И камушек начал раскачиваться на тряпице — взад-вперед, словно Гаривальд размахивал им. Но рука крестьянина была неподвижна. Гаривальд шагнул туда, куда указывал тряпичный маятник, и камень стал раскачиваться еще сильней, еще размашистей. Крестьянин шел до тех пор, пока качание не стало заметно угасать, потом вернулся назад — туда, где кусочек известняка почти рвался из рук.
На этом месте Гаривальд опустился на корточки и принялся копать землю поясным ножом. Долго ли, глубоко ли ему придется рыть, он не знал. Выяснить это можно было практически.
Острие ножа чиркнуло по чему-то гладкому и твердому.
— Силы горние, — прошептал Гаривальд, запустив руки в яму.
Пошарив мгновение, он нащупал холодный хрустальный шар и, вздохнув от восторга, выдернул из земли свою добычу.
Потом он, как мог в темноте, закопал яму и разровнял землю, словно ничего там и не было. Закончив, Гаривальд поспешил к дому. Звездное небо заволакивали тучи, тьма сгущалась. Должно быть, к утру пойдет дождь. Разровняет перекопанную землю на огороде и смоет следы. Да и полям на пользу пойдет.

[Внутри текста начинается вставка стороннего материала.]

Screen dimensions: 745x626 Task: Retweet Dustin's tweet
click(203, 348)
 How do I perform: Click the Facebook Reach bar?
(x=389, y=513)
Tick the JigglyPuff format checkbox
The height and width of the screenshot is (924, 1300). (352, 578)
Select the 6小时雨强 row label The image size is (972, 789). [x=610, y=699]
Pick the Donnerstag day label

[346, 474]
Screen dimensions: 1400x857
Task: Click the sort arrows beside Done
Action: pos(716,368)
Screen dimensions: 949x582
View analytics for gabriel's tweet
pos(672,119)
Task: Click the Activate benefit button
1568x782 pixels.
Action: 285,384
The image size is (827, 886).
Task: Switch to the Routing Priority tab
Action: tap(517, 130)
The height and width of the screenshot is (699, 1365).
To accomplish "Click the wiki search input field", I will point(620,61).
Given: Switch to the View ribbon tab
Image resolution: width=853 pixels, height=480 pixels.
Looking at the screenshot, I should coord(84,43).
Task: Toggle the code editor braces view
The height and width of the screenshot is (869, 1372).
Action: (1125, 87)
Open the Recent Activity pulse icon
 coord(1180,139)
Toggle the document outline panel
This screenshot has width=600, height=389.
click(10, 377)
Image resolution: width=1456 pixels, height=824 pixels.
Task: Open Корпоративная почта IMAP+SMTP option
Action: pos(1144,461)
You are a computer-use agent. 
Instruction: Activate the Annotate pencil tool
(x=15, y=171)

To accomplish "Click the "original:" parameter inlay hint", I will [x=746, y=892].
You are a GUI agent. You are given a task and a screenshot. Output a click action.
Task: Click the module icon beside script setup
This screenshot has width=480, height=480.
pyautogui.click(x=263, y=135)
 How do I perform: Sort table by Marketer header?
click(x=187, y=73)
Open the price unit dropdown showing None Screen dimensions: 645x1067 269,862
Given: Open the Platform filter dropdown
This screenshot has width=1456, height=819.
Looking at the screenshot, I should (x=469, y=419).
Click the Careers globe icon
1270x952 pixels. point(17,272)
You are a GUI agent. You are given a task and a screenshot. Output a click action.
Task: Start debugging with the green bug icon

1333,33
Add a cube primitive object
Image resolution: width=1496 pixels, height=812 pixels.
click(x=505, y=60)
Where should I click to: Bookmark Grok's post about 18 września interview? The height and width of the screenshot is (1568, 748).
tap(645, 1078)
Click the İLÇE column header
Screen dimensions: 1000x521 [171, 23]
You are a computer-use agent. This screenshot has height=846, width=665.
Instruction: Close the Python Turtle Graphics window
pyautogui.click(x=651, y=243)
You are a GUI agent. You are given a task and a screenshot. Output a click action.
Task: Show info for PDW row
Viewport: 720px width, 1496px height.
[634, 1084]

— Силы горние, — взмолился Гаривальд, стискивая хрустальный шар в ладонях, — дайте дождя!
Глава 18
Через бездонную топь, в которую превратила весенняя распутица ункерлантские дороги, бегемотам не помогли бы пробраться никакие снегоступы. Леудаст пожалел, что весна наступила так рано, хотя в родной деревне мечтал бы о первом тепле. Когда сходит снег, наступает пора весеннего сева, и чем раньше — тем скорей вызреют хлеба. А чем позже — тем дальше оттеснила бы ункерлантская армия захватчиков по замерзшей земле. На ближайшие недели твердой земли в округе не осталось ни пяди.